Please output the lines from the start through the line that contains "click(1139, 371)" as a two-column CSV with the headers input and output, one row for each text-and-answer pair. Put each text and each answer in a single quoted field, with line breaks replaced by spaces.

## PROVIDED RECORDS
* start *

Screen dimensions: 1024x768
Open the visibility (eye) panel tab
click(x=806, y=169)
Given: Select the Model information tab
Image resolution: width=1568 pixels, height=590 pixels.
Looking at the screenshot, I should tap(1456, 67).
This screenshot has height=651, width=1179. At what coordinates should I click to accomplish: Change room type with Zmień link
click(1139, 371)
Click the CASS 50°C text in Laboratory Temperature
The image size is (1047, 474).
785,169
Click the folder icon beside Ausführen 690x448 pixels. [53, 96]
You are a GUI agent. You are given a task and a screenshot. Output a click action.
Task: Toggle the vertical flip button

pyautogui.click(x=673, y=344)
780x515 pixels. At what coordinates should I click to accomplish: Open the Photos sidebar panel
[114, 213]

* end *

## RESULT OF THIS TASK
input,output
"Screen dimensions: 1024x768 Open the visibility (eye) panel tab","click(x=806, y=169)"
"Given: Select the Model information tab Image resolution: width=1568 pixels, height=590 pixels.","Looking at the screenshot, I should tap(1456, 67)."
"This screenshot has height=651, width=1179. At what coordinates should I click to accomplish: Change room type with Zmień link","click(1139, 371)"